Passage shown —
--- Begin ---

In this paper, we will use the results of a set of cosmic ray
measurements taken over a ten-year period at the Sydney
University Giant Air-shower Recorder (SUGAR) \cite{winn1}, and
covering much of the southern sky, in order to set a {\em lower}
bound on the size of the $B$-field between Earth and the nearby
galaxy Centaurus A (Cen A), at a distance $d\approx 3.4$ Mpc. The
bound will be based on current models of dynamics in the ``hot spots'' of
radiogalaxies, and these assumptions will be  tested by future
observations of ultra-high energy cosmic ray (CR) and high energy
gamma ray fluxes from the direction of Cen A. We will initially
outline the dynamical picture concerning the generation of high
energy gamma rays. This picture leads to our Eq. (\ref{numrate}),
and then as a consequence to our lower bound on $B.$ We may
immediately note that we are aware of the crude angular and
energy resolutions of the SUGAR observations. Our analysis will
take into account these uncertainties.

--- End ---

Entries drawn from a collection
--- Begin ---

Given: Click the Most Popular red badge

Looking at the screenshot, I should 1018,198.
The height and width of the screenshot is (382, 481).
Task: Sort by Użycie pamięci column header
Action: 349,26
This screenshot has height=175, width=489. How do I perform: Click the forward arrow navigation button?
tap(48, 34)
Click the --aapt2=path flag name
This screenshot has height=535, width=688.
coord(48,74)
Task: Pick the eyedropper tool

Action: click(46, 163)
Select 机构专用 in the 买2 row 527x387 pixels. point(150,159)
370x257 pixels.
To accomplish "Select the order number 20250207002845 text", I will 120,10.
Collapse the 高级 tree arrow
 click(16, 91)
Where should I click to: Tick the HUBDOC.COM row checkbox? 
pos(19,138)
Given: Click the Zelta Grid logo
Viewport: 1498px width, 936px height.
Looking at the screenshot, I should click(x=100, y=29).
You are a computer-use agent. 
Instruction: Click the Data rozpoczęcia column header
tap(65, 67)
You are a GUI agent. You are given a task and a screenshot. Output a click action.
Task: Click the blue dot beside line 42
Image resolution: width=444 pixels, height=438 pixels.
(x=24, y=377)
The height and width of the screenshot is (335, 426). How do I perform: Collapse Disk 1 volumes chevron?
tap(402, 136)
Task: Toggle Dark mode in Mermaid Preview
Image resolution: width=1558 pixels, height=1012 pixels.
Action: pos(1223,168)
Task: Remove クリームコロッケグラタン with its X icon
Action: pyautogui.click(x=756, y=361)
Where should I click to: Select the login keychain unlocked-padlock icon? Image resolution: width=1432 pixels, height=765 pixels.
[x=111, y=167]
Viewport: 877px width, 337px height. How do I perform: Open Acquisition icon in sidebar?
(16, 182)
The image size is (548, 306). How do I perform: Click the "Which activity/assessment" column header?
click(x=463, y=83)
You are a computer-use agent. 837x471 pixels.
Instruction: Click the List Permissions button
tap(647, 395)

--- End ---

Task list —
(A) Decide whether each statement agrees with the cosmic ray passage, answering yes or no and quoting the deciding words: (i) the SUGAR measurements were taken over a ten-year period; (ii) the analysis will ignore the uncertainties in the SUGAR observations; (iii) the SUGAR observations have fine angular resolution.
(B) Reproduce, word for word, the part of the listing that opens with the line containing "Collapse the 高级 tree arrow" and closes with the line containing "Looking at the screenshot, I should click(x=100, y=29).".
The listing has no connection to the cosmic ray passage.

Final results —
(A)
(i) Yes: "taken over a ten-year period"
(ii) No: "Our analysis will take into account these uncertainties."
(iii) No: "we are aware of the crude angular and energy resolutions of the SUGAR observations"

(B)
Collapse the 高级 tree arrow
 click(16, 91)
Where should I click to: Tick the HUBDOC.COM row checkbox? 
pos(19,138)
Given: Click the Zelta Grid logo
Viewport: 1498px width, 936px height.
Looking at the screenshot, I should click(x=100, y=29).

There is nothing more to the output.